Exhibits, Demos & Posters
The HDF5-iRODS Module: A Data Grid System for Object Level Access
Authors
-
Peter Cao, The HDF Group
-
Michael Wan, San Diego Supercomputer Center
Abstract
Numerous scientific teams use HDF5 files to store very large datasets, which can be located at remote sites. The HDF5-iRODS module for the iRODS data grid system allows applications to read subsets of datasets without transferring the entire file to a local machine. This capability can result in substantial savings of both time and space.
HDF5 is a unique technology that handles extremely large and complex data. Petabytes of remote sensing data collected by satellites, terabytes of computational results from nuclear testing models, and megabytes of high-resolution MRI brain scans are stored in HDF5 files. Efficient use of this data in a distributed environment depends on client applications being able to read any subset of the data without transferring the entire file to the local machine. The HDF5-iRODS module was developed for this purpose. The usefulness of the HDF5-iRODS module was verified for FLASH, one of the NCSA/SDSC Strategic Application Program (SAP) projects.

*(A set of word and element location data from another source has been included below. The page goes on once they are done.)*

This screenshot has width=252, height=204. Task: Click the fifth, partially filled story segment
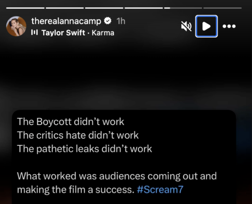(x=183, y=8)
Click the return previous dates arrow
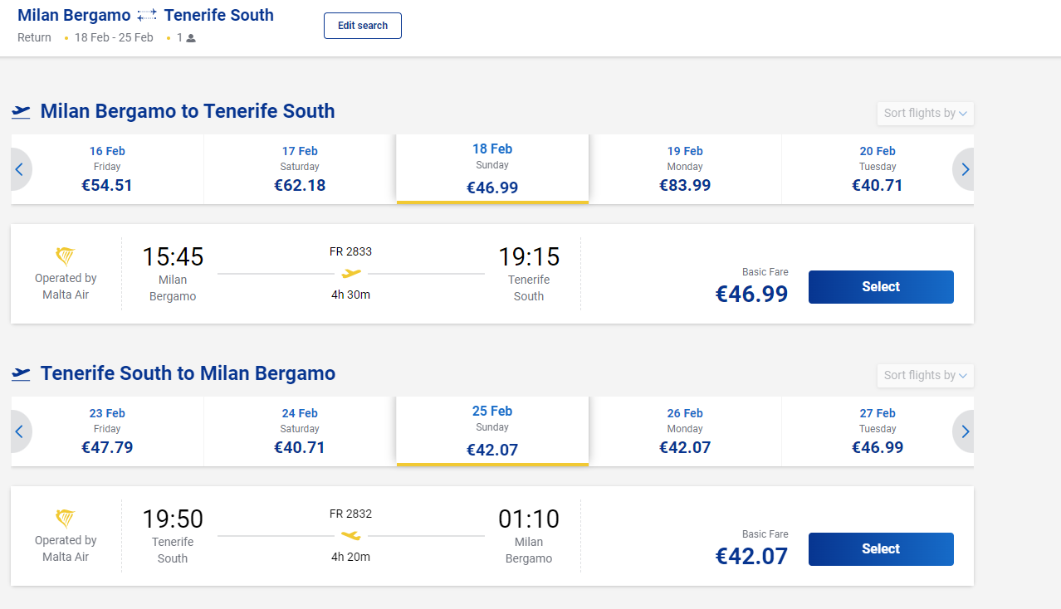Viewport: 1061px width, 609px height. point(20,431)
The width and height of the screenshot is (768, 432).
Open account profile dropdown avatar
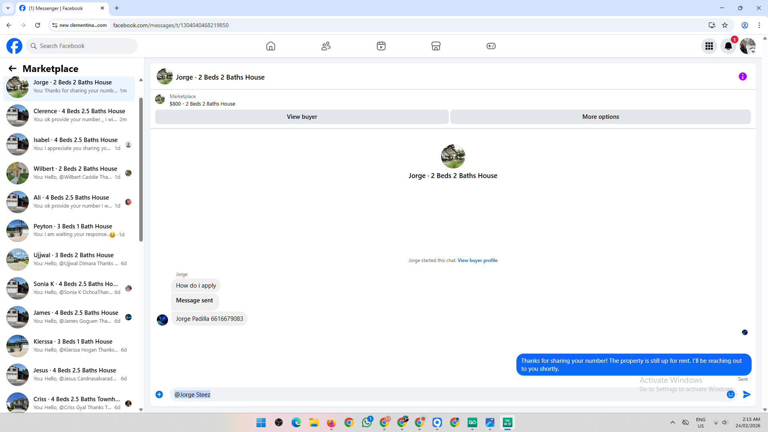point(748,46)
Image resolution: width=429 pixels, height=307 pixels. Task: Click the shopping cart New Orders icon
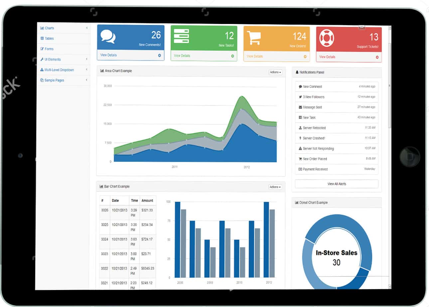click(254, 38)
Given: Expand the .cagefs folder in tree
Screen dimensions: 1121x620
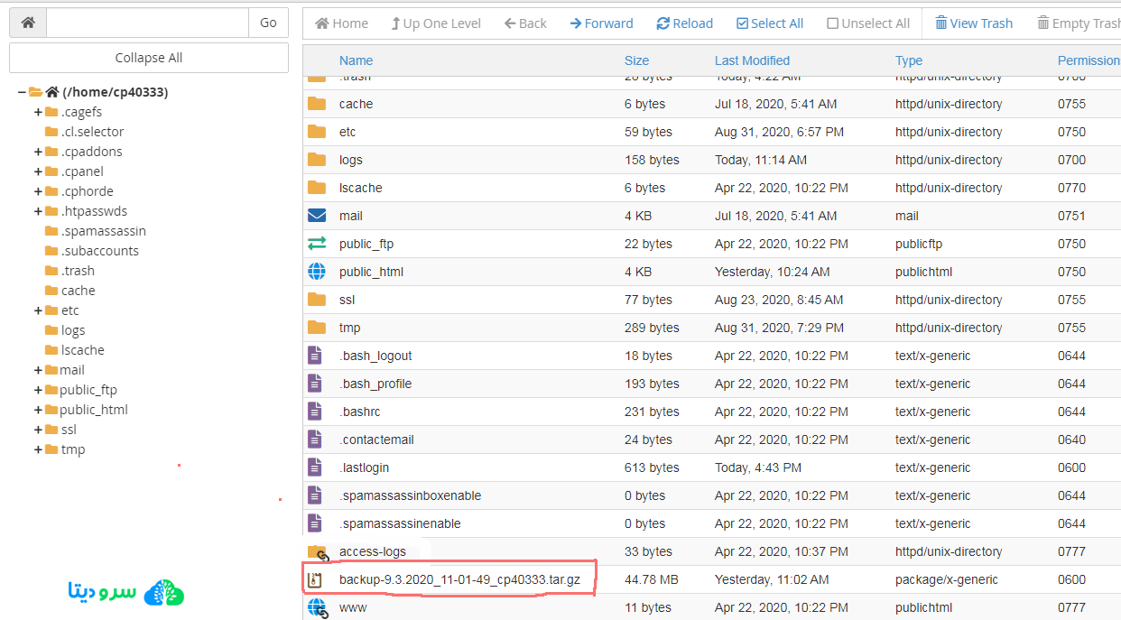Looking at the screenshot, I should 38,112.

A joint team from The HDF Group (representing NCSA) and the SDSC SRB group collaborated to accomplish the goal. The team implemented five HDF5 microservices functions on the iRODS server, and developed an iRODS FLASH slice client application. The client implementation also includes a JNI interface that allows HDFView, a standard tool for browsing HDF5 files, to access HDF5 files stored remotely in iRODS. Three new collection client/server calls were added to the iRODS APIs, making it easier for users to query the content of an iRODS collection.